Une jeune fille aux cheveux bruns venait dans les bras d’un homme aux cheveux blancs qui s’était agenouillé pour l’accueillir. Elle poussa des petits cris ravis, l’homme la faisant tournoyer autour de lui en rigolant lui aussi.

« Mais c’est ma petite Rocagiri. »

« Tu es revenu ? Tu restes avec nous ? C’est vrai ? »

« Oui… Oui… Elles se sont calmées mais pour combien de temps ? »

« Tu viens voir ? Sterivia a crée une nouvelle machine pour accompagner Birébot ! »

En parlant de Birébot, celui-ci venait vers lui, marchand d’un geste machinal et robotique dans le champ de fleurs dans lequel ils se trouvaient. D’une voix mécanique, le dixième Atout lui demanda tout en prenant une fleur dans ses mains :

« Bonjour… Char…Kro…Wos. »

« Bonjour Birébot. »

« J’ai une question : Pourquoi… m’avoir crée ? »

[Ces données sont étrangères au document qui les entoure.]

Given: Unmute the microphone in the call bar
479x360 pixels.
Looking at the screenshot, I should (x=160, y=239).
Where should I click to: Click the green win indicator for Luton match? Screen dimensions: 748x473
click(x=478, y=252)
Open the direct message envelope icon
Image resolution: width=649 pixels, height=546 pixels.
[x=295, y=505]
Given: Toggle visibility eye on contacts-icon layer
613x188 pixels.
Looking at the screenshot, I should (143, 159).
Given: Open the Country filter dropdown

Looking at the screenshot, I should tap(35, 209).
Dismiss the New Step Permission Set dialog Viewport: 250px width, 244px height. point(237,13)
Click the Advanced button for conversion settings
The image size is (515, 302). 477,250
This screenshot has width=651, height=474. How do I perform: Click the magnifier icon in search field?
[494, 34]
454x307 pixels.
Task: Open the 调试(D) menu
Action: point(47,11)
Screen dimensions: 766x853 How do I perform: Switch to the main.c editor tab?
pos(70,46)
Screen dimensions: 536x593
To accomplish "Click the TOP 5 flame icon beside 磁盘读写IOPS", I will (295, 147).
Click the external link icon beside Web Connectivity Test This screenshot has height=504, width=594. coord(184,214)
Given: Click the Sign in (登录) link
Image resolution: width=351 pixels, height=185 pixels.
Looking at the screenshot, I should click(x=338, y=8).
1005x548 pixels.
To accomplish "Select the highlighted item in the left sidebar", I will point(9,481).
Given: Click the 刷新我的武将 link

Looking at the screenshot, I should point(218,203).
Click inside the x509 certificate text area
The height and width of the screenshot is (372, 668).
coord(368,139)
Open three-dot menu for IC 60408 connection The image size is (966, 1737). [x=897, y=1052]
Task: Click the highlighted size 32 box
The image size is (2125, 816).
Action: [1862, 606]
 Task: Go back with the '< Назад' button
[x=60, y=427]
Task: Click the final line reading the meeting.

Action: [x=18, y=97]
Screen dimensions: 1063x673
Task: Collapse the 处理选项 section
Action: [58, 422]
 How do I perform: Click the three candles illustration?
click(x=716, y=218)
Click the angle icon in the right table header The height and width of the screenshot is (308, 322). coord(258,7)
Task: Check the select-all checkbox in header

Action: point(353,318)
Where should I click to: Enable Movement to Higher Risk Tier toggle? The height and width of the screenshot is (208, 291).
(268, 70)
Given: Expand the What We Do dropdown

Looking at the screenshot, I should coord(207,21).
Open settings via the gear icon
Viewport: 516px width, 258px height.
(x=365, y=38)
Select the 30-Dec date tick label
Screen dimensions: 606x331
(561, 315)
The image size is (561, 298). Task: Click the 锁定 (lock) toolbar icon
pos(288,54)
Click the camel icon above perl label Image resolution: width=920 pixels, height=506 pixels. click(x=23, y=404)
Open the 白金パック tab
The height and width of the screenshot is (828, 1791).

« Car le monde aura besoin de technologie et un jour, il faudra que tu te montres aux humains, que tu leurs montres à quel point les robots peuvent être utiles et réussis. »

« Vous… me trouvez réussi ? »

« Bien sûr. Pourquoi je ne rendrais pas l’un de mes enfants égal à un autre ? »

Le robot resta immobile, tentant de se raisonner aux paroles de Charkrowos. Il hocha finalement la tête, se retirant sans un mot alors que Rocagiri quittait les bras de l’homme aux cheveux blancs. Elle lui prit la main avant de dire :

« Allez ! On va voir les autres ! »

« Rien ne presse, Rocagiri. Rien ne presse. »

« Mais elles t’attendent toutes ! Tu manques à tout le monde, Papa ! »

« Je veux bien te croire, ma fille. Je veux bien te croire. »

Il lui fit un léger sourire, se laissant tirer par la jeune fille à la force prodigieuse. Et oui, elle n’avait aucun mal à le forcer à la suivre, les deux personnes courant légèrement dans l’herbe. Cinq minutes passèrent jusqu’à ce qu’ils se retrouvent devant deux autres jeunes filles, bien plus que plus âgées que Rocagiri. L’une avait des cheveux bleus et l’autre avait des cheveux gris. Iglaré et Sterivia. Les deux filles tournèrent leurs visages vers lui, se mettant à courir vers lui avant de l’enlacer tendrement en criant.

« C’est Papa ! Tu es enfin revenu ?! »

« Ca fait beaucoup trop de temps que tu n’étais pas venu ! »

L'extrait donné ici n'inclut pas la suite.